Tau polymerization into the filaments that compose neurofibrillary tangles is seminal to the development of many neurodegenerative diseases. It is therefore important to understand the mechanisms involved in this process. However, a consensus method for monitoring tau polymerization in vitro has been lacking. Here we demonstrate that illuminating tau polymerization reactions with laser light and measuring the increased scattering at 90° to the incident beam with a digital camera results in data that closely approximate the mass of tau polymer formation in vitro. The validity of the technique was demonstrated over a range of tau concentrations and through multiple angle scattering measurements. In addition, laser light scattering data closely correlated with quantitative electron microscopy measurements of the mass of tau filaments.
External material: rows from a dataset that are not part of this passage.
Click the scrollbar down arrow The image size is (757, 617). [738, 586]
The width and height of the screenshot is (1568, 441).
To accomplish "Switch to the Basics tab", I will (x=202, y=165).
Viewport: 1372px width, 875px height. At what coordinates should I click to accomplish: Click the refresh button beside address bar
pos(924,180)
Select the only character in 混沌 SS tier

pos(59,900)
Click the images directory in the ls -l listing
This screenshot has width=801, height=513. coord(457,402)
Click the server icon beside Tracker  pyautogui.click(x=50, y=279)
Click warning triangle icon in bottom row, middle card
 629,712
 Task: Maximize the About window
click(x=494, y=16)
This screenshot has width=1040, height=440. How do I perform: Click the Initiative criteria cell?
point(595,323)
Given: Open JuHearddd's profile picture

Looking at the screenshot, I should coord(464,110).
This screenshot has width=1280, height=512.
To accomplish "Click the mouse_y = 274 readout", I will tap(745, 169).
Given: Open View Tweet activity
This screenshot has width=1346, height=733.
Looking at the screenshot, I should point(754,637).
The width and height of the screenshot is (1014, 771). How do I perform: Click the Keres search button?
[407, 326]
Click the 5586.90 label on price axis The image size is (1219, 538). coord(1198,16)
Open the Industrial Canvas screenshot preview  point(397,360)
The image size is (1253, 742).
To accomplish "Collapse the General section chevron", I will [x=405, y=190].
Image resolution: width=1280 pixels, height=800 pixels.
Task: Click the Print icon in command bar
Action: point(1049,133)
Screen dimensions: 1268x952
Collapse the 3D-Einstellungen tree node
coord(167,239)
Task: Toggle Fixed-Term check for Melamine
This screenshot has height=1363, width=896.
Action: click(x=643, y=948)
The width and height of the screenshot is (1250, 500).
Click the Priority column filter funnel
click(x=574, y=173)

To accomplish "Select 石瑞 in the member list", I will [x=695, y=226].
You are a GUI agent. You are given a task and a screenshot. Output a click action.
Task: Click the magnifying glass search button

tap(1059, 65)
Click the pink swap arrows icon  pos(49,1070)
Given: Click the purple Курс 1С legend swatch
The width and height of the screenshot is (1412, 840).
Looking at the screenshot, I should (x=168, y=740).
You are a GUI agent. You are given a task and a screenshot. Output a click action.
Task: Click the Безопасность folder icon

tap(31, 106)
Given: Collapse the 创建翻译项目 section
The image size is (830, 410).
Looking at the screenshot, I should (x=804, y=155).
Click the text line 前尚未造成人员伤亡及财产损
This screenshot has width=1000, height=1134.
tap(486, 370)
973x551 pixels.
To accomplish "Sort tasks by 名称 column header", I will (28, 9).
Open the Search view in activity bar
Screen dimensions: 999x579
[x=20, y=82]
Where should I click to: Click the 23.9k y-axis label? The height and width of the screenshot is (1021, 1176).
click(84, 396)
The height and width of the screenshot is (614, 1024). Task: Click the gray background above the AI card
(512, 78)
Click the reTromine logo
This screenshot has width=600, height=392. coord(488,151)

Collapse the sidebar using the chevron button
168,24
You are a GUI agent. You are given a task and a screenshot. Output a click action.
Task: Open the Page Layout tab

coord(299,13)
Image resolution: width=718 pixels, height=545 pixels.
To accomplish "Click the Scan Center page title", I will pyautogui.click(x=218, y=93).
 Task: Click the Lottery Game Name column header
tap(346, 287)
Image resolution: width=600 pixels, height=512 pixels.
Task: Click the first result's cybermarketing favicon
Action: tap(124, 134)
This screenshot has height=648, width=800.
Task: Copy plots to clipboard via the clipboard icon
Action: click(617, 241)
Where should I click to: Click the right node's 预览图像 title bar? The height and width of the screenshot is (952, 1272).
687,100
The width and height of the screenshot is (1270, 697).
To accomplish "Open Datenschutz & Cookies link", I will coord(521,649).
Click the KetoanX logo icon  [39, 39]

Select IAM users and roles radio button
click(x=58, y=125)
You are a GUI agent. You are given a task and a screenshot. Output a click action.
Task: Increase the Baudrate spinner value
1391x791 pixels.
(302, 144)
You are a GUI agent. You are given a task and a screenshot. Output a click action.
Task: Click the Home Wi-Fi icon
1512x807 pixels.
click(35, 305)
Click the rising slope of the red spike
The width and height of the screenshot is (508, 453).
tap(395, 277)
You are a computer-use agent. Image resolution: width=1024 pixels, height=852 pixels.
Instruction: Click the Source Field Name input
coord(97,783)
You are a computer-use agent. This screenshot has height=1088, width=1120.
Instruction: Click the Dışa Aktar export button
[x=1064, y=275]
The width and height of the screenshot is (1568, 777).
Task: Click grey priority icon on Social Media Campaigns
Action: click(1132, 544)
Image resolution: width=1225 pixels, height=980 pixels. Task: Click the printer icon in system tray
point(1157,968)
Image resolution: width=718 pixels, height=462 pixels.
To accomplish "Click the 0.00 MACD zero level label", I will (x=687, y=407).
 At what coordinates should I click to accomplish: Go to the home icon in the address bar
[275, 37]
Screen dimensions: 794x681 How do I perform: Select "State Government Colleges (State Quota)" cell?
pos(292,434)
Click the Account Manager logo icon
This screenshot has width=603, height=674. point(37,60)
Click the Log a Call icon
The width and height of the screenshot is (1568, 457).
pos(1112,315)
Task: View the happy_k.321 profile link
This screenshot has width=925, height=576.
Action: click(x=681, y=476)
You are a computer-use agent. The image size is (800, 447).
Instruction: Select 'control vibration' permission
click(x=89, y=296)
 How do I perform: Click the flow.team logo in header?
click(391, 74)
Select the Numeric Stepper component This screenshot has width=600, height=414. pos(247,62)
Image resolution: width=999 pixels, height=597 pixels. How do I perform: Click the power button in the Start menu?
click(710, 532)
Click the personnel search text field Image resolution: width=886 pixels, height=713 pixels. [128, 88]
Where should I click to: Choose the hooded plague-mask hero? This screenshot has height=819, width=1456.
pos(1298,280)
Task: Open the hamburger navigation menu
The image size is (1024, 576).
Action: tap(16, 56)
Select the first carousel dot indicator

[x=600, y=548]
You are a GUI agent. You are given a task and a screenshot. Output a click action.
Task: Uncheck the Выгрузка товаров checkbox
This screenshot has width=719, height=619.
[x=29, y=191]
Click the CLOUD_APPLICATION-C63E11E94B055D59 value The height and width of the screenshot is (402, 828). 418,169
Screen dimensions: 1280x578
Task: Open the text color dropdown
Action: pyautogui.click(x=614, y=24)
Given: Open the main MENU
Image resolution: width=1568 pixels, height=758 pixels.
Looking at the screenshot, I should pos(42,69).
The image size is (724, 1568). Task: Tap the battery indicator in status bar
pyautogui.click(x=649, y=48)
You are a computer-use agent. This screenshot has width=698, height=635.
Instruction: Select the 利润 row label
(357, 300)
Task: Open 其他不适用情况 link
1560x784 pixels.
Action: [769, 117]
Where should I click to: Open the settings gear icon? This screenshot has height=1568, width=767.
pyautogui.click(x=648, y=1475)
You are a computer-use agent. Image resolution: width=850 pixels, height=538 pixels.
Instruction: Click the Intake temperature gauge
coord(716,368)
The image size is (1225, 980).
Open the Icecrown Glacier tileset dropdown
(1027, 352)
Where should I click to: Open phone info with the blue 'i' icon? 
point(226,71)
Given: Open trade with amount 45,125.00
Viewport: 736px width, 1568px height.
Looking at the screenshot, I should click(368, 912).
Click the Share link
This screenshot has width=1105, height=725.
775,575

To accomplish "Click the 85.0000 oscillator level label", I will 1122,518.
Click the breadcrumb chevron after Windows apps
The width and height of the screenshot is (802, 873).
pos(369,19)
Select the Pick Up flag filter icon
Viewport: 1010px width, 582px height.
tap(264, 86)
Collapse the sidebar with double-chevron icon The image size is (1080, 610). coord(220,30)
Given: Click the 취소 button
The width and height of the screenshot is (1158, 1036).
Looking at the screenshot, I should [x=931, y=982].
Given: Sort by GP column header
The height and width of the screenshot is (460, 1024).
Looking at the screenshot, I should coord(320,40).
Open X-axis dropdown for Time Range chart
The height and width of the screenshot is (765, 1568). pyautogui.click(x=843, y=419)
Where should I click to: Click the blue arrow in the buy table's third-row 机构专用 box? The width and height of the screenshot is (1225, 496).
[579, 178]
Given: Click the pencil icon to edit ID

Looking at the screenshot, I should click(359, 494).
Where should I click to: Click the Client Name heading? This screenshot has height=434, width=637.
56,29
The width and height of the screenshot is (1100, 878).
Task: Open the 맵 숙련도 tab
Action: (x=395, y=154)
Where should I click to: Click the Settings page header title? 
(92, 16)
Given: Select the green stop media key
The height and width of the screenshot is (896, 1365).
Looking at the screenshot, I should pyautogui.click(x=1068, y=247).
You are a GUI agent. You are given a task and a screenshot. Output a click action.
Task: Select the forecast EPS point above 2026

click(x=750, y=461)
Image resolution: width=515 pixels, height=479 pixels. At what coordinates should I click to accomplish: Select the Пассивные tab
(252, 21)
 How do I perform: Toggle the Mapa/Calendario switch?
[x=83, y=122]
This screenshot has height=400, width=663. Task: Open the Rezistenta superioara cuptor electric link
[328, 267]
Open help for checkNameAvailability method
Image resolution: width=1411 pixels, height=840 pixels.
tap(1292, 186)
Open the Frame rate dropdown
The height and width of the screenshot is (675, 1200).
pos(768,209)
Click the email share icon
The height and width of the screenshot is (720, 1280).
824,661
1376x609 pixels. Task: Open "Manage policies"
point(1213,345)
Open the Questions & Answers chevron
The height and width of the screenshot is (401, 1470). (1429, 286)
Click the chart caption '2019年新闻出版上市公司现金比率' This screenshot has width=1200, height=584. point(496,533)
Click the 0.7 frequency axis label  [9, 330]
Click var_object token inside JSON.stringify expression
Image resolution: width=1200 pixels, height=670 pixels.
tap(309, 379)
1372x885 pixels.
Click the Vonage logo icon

Laser light scattering was then used to measure the efficiency with which the mutant tau proteins found in frontotemporal dementia and Parkinsonism linked to chromosome 17 (FTDP-17) form filamentous structures. Several of these mutant proteins display enhanced polymerization in the presence of arachidonic acid, suggesting a direct role for these mutations in tau the filament formation that characterizes FTDP-17.